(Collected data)
——————

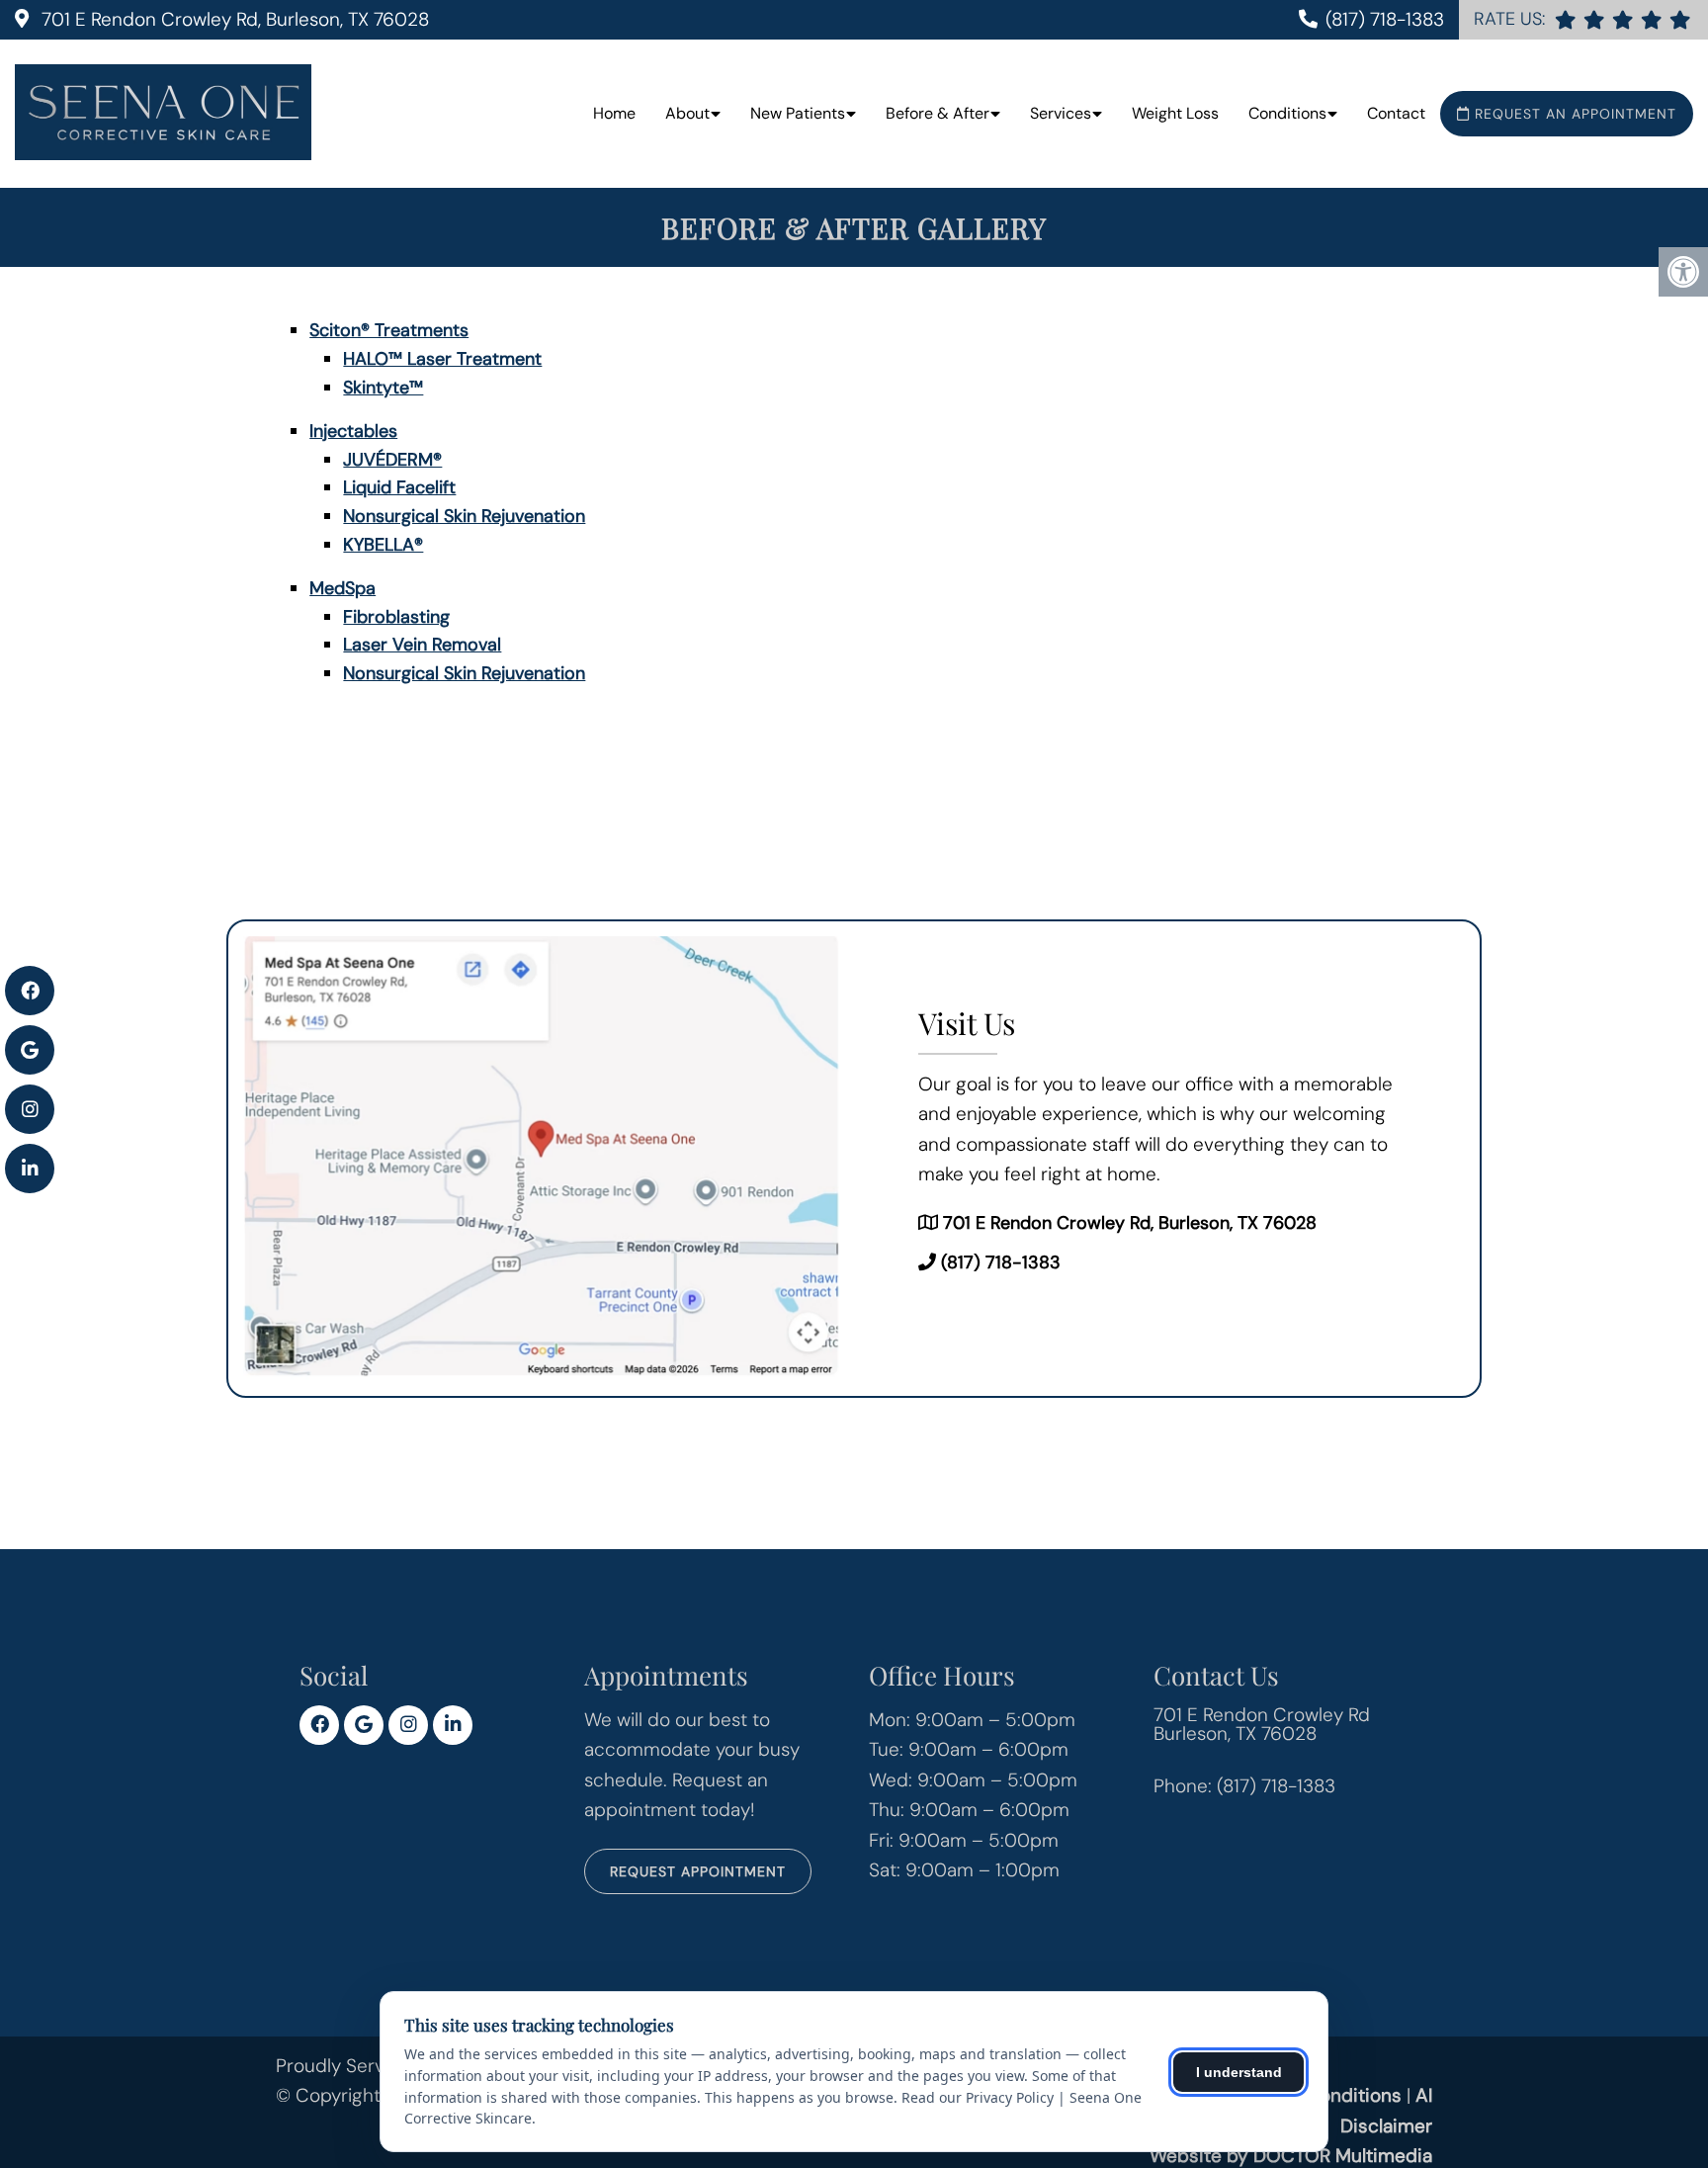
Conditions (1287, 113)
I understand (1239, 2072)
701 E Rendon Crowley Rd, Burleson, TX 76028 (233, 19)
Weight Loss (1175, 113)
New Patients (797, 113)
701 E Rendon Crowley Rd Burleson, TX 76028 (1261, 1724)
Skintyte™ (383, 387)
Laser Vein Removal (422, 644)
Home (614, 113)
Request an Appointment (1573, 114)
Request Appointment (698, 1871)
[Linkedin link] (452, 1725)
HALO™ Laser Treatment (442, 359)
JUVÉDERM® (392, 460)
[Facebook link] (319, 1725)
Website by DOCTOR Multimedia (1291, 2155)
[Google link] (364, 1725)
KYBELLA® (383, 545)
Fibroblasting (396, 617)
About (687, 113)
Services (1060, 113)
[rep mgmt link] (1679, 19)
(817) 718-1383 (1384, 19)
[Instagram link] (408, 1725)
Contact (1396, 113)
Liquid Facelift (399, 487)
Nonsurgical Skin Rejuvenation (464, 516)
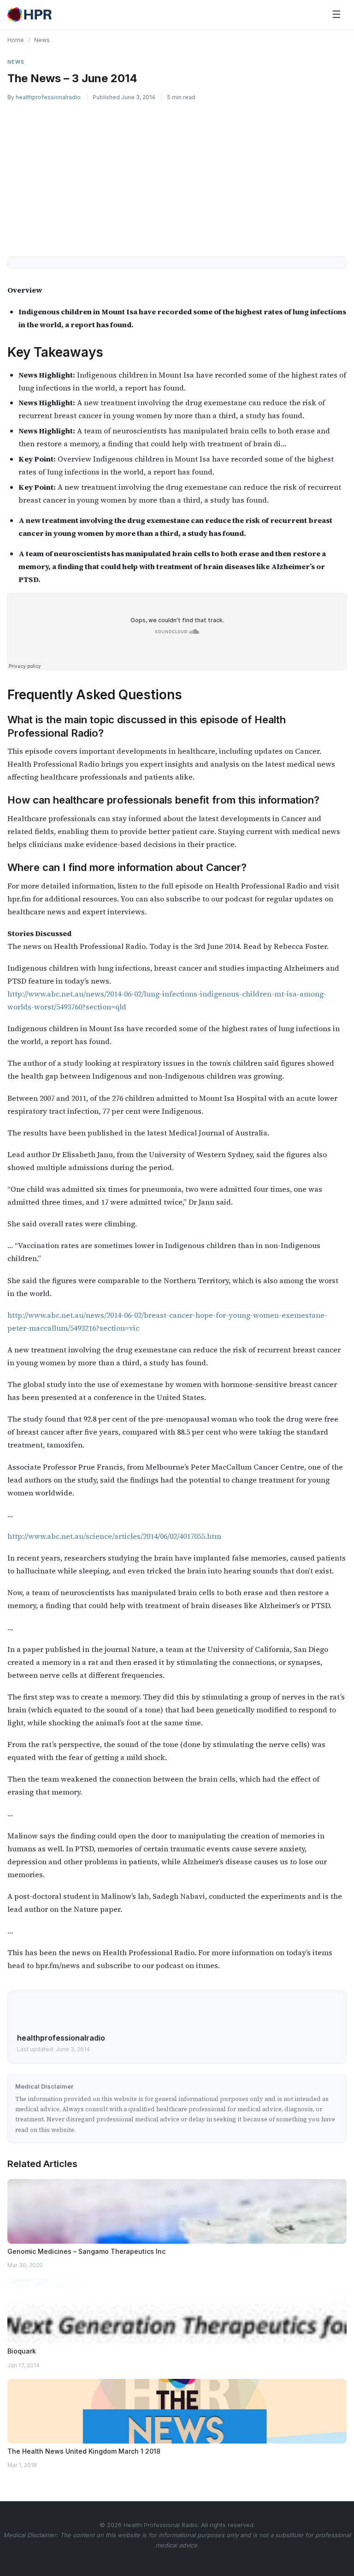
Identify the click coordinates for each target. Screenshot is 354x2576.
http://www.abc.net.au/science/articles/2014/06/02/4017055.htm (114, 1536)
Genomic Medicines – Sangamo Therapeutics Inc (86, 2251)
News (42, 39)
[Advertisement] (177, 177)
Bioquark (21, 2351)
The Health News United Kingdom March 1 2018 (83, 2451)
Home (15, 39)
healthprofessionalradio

——————

Task requirements: Every last line above must be reproduced as written, and no pictures belong in the copy.

Reply:
Conditions (1287, 113)
I understand (1239, 2072)
701 E Rendon Crowley Rd, Burleson, TX 76028 (233, 19)
Weight Loss (1175, 113)
New Patients (797, 113)
701 E Rendon Crowley Rd Burleson, TX 76028 (1261, 1724)
Skintyte™ (383, 387)
Laser Vein Removal (422, 644)
Home (614, 113)
Request an Appointment (1573, 114)
Request Appointment (698, 1871)
[Linkedin link] (452, 1725)
HALO™ Laser Treatment (442, 359)
JUVÉDERM® (392, 460)
[Facebook link] (319, 1725)
Website by DOCTOR Multimedia (1291, 2155)
[Google link] (364, 1725)
KYBELLA® (383, 545)
Fibroblasting (396, 617)
About (687, 113)
Services (1060, 113)
[rep mgmt link] (1679, 19)
(817) 718-1383 (1384, 19)
[Instagram link] (408, 1725)
Contact (1396, 113)
Liquid Facelift (399, 487)
Nonsurgical Skin Rejuvenation (464, 516)
Identify the click coordinates for each target. Screenshot is 354x2576.
http://www.abc.net.au/science/articles/2014/06/02/4017055.htm (114, 1536)
Genomic Medicines – Sangamo Therapeutics Inc (86, 2251)
News (42, 39)
[Advertisement] (177, 177)
Bioquark (21, 2351)
The Health News United Kingdom March 1 2018 (83, 2451)
Home (15, 39)
healthprofessionalradio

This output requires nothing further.